I’ve been on this issue for a while with Drobo’s Tier 3 support, and a handful of guys at Apple. I finally checked out these forums today, and was able to piece everything together.
Drobo Pro was “disconnecting” from my brand new Macbook Pro while doing simple Log&Transfer work in Final Cut Pro. This is a process that I’ve done countless times on my C2D iMac and Core Duo Macbook Pro. When connected via iSCSI, L&T would completely freeze after a few seconds of working. In turn, finder would freeze and no data from my Drobo Pro would be accessible until I did a hard reboot on the computer. All of this happened regardless of the state of the AirPort, network settings, Font Book settings or PRAM zappage. It felt exactly like a full-on disconnection, but without any acknowledgement from OSX about the disconnect.

Supplied records >>
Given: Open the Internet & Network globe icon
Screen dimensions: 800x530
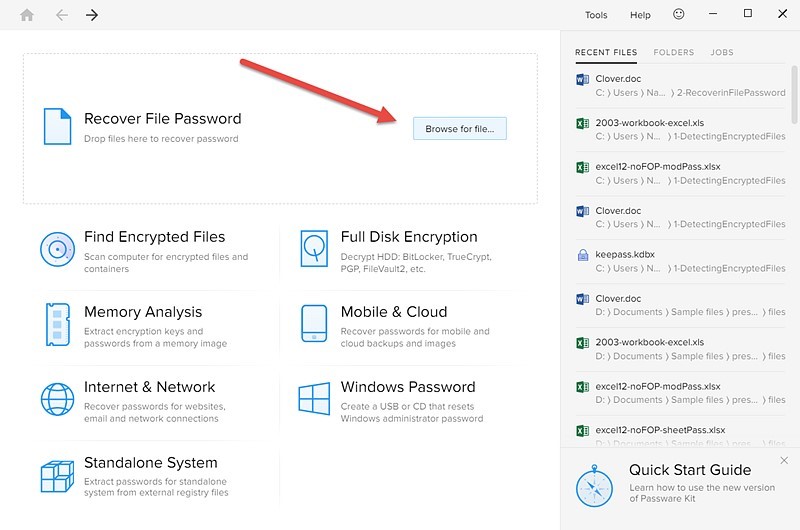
* * *
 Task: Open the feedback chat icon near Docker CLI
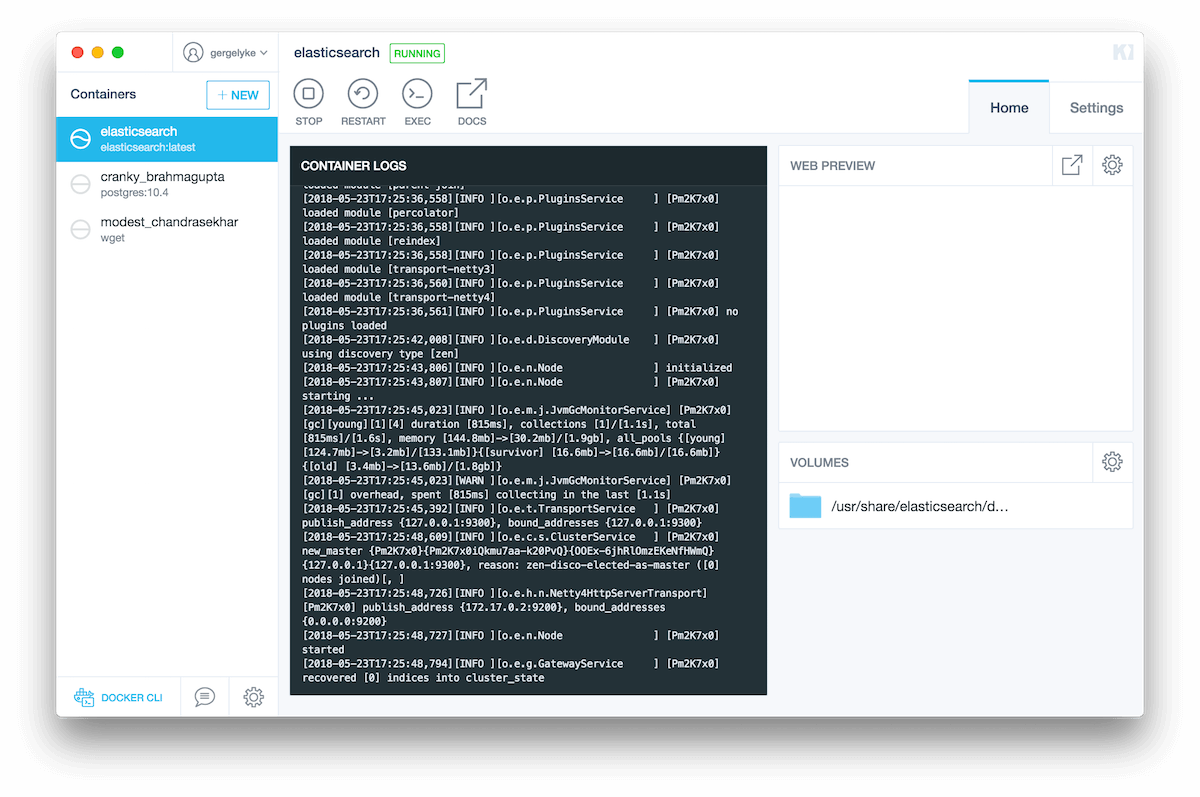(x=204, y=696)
* * *
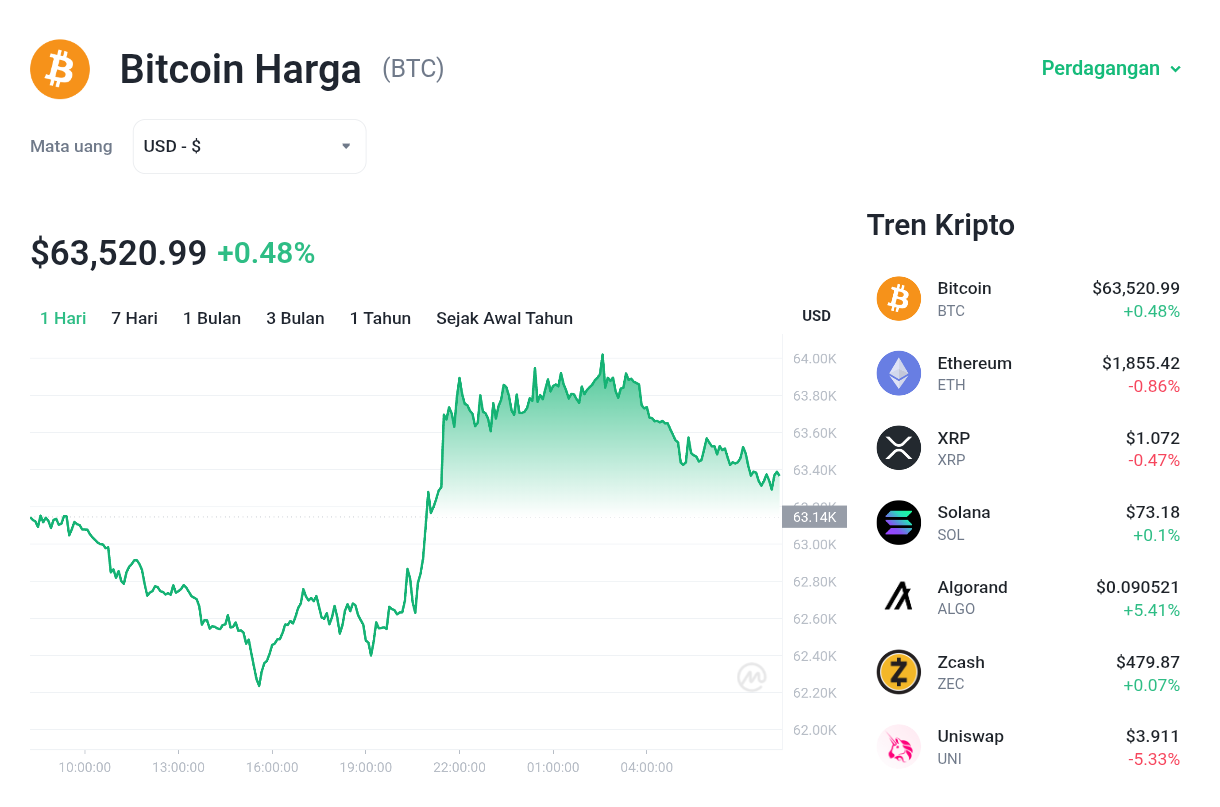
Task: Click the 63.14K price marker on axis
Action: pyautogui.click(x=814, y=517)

Problem set >>
(a) Print the part of the Drobo Pro post from "I’ve been on" to "about the disconnect.", copying it word for word.
(b) Proceed with the post about the Drobo Pro disconnecting from the MacBook Pro, continuing after its final sentence.

Answer list >>
(a)
I’ve been on this issue for a while with Drobo’s Tier 3 support, and a handful of guys at Apple. I finally checked out these forums today, and was able to piece everything together.
Drobo Pro was “disconnecting” from my brand new Macbook Pro while doing simple Log&Transfer work in Final Cut Pro. This is a process that I’ve done countless times on my C2D iMac and Core Duo Macbook Pro. When connected via iSCSI, L&T would completely freeze after a few seconds of working. In turn, finder would freeze and no data from my Drobo Pro would be accessible until I did a hard reboot on the computer. All of this happened regardless of the state of the AirPort, network settings, Font Book settings or PRAM zappage. It felt exactly like a full-on disconnection, but without any acknowledgement from OSX about the disconnect.

(b)
The fact that my Drobo works perfectly with the other two Macs convinced me that it was a hardware issue on the MBP. According to Apple, there was no difference with the Ethernet architecture between this MBP and any other Mac, and according to Drobo, there was no reason that the iSCSI initiator would do anything differently. As it turns out, there is something about the new Macbook Pros that everybody overlooked:
By default, the 2011 Macbook Pros boot into 64 bit mode
After reading up on the symptoms in the “Drobo iSCSI DOES NOT WORK ON 64-bit MAC7” threads, that turns out to be the exact case. Drobo’s speed into my mac was at 1MB/s or less. It wasn’t a total disconnection, but a drought of data.
I tried the fix mentioned by DrDavid, but it didn’t work. Has anybody found any other workarounds, or do I just need to sit on my hands and wait? More importantly, has anybody with a 2011 Macbook Pro on iSCSI not run into this issue?